Tâches à faire:
#1 D'après l'article sur les chauffeurs de VTC, quel jour Alain Vidalies a-t-il demandé la fin du mouvement ?
#2 Recopiez l'article sur les chauffeurs de VTC, tout le passage depuis « Le secrétaire d'Etat chargé des Transports, Alain » jusqu'à « de la protestation. ».

VTC : le gouvernement condamne les violences et demande la fin du mouvement

Les chauffeurs de "voitures de transport avec chauffeur" sont engagés dans un bras de fer depuis jeudi contre la plateforme de réservation Uber. Ils dénoncent sa politique tarifaire.

Le secrétaire d\'Etat chargé des Transport, Alain Vidalies, à l\'Elysée, le 14 septembre 2016.
Le secrétaire d'Etat chargé des Transport, Alain Vidalies, à l'Elysée, le 14 septembre 2016. (MAXPPP)

Le secrétaire d'Etat chargé des Transports, Alain Vidalies, a demandé, samedi 17 décembre, aux représentants des chauffeurs de VTC en lutte contre la société américaine Uber de mettre fin à leur mouvement. Il a aussi condamné les violences survenues en marge de la protestation.

"Alain Vidalies condamne avec la plus grande fermeté les violences inacceptables constatées cette nuit dans le cadre du mouvement de chauffeurs VTC", a indiqué le ministère dans un communiqué.

Blocage de l'accès à l'aéroport d'Orly

La situation est tendue depuis jeudi dans le secteur des VTC. Les chauffeurs de "voitures de transport avec chauffeur" sont engagés dans un bras de fer avec les plateformes de réservation, en particulier l'américaine Uber. Ils dénoncent sa politique tarifaire, jugée défavorable et décidée sans concertation.

Deux organisations à l'origine de la mobilisation des VTC ont appelé samedi à de nouvelles actions, en particulier le blocage de l'accès à l'aéroport d'Orly. Ils ont interdit pendant plusieurs heures vendredi l'accès aux aéroports parisiens.

Uber a annoncé vendredi soir, via la presse, avoir accepté de rencontrer les représentants des chauffeurs de VTC en grève depuis jeudi. Alain Vidalies a demandé à Uber "d'engager des discussions avec l'ensemble des organisations syndicales dès que ces manifestations seront terminées". Il a précisé qu'il recevrait la direction de la société "en début de semaine".

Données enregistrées
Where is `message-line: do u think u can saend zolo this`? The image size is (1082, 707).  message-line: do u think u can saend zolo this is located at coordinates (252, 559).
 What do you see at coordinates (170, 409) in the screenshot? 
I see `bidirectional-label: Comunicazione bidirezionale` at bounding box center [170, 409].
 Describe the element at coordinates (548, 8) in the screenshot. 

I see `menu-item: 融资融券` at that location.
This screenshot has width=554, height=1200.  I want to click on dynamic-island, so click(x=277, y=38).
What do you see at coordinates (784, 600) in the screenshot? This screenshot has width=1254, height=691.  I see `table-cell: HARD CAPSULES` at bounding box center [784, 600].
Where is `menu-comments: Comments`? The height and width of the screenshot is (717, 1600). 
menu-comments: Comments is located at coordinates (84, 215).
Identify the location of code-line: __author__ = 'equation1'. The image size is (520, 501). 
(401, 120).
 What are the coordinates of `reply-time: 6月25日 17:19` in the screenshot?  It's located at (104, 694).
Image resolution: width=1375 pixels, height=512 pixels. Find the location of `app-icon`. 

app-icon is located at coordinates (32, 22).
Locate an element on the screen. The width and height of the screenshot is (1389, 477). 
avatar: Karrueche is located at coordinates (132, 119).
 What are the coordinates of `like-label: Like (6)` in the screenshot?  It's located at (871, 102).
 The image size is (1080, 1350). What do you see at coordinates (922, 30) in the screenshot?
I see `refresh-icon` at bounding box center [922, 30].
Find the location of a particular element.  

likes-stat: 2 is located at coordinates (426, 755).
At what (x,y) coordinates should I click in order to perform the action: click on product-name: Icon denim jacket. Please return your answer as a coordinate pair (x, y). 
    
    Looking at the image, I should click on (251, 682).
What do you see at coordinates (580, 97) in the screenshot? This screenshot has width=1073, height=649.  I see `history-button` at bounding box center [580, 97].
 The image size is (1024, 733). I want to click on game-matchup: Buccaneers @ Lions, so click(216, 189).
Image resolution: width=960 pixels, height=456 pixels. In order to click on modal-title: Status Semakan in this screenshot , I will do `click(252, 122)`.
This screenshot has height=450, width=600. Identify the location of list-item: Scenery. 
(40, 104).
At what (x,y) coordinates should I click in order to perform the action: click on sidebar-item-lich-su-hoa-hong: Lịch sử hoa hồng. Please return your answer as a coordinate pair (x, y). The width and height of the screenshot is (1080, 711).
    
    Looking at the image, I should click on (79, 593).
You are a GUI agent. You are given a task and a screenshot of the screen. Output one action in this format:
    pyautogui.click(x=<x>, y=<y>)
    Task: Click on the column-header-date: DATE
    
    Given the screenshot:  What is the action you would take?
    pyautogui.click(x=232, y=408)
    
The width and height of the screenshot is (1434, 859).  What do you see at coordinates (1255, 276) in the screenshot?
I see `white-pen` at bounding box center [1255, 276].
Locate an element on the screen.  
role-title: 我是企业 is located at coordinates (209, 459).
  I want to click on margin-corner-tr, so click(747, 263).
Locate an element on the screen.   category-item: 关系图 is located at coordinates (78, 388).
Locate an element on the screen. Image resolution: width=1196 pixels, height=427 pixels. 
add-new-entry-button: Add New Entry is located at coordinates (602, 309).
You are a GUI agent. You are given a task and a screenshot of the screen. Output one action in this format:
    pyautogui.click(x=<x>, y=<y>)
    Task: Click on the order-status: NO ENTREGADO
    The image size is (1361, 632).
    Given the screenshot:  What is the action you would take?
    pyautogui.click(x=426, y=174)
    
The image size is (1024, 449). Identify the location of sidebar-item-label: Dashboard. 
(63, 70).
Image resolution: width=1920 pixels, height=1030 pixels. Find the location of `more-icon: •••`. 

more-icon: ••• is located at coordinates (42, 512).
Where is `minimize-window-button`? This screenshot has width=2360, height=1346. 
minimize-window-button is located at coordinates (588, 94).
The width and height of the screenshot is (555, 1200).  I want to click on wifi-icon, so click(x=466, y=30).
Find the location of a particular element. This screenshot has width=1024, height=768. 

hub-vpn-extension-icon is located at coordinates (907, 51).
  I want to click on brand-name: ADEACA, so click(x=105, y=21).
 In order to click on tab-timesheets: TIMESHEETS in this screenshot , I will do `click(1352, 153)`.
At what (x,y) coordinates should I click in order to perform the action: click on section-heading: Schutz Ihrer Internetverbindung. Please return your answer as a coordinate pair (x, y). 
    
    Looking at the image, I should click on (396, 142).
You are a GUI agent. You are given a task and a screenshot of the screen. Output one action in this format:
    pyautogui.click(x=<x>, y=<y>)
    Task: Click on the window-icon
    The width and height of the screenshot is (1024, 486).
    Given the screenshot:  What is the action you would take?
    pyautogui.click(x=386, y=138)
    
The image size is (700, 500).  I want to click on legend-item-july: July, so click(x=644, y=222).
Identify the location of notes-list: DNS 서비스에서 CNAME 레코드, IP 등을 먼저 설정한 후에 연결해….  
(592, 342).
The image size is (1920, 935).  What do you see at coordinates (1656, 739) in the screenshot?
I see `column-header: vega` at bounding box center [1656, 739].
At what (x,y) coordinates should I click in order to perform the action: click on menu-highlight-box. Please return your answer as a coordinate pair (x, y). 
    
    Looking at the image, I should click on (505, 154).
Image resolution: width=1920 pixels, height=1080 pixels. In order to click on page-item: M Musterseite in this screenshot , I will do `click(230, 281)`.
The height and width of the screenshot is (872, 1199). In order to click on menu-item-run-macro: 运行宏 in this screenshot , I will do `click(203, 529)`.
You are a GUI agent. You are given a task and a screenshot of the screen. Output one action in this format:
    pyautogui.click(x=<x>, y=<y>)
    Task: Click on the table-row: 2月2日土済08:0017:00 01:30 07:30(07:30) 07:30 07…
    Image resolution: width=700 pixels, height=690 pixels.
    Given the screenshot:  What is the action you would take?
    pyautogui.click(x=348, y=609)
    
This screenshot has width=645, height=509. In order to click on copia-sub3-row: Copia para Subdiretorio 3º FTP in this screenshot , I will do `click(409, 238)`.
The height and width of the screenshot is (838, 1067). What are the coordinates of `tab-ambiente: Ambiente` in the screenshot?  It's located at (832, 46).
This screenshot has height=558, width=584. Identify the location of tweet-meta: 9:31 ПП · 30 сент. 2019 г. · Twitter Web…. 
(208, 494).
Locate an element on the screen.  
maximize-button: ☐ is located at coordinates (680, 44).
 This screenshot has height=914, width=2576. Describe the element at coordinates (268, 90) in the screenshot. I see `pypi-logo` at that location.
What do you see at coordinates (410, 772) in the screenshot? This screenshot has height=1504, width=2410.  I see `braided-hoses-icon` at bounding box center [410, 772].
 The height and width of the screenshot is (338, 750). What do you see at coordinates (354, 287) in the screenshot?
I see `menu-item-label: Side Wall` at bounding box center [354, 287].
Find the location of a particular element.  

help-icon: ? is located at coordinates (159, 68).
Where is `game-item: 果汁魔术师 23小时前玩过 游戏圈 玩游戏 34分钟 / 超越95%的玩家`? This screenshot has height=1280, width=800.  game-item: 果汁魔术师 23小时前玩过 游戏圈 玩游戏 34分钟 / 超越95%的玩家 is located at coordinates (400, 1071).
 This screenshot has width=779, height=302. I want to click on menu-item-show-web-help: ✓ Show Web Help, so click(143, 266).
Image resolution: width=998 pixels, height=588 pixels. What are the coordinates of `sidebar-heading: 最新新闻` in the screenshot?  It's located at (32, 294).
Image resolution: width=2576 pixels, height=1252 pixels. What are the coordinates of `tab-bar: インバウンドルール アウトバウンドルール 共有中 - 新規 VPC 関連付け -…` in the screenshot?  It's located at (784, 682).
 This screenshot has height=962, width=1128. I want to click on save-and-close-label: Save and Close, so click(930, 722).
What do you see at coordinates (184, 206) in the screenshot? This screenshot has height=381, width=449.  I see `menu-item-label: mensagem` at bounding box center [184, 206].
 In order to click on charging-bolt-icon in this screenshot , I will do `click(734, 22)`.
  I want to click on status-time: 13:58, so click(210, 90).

Réponses par numéro:
#1 Le samedi 17 décembre.

#2
Le secrétaire d'Etat chargé des Transports, Alain Vidalies, a demandé, samedi 17 décembre, aux représentants des chauffeurs de VTC en lutte contre la société américaine Uber de mettre fin à leur mouvement. Il a aussi condamné les violences survenues en marge de la protestation.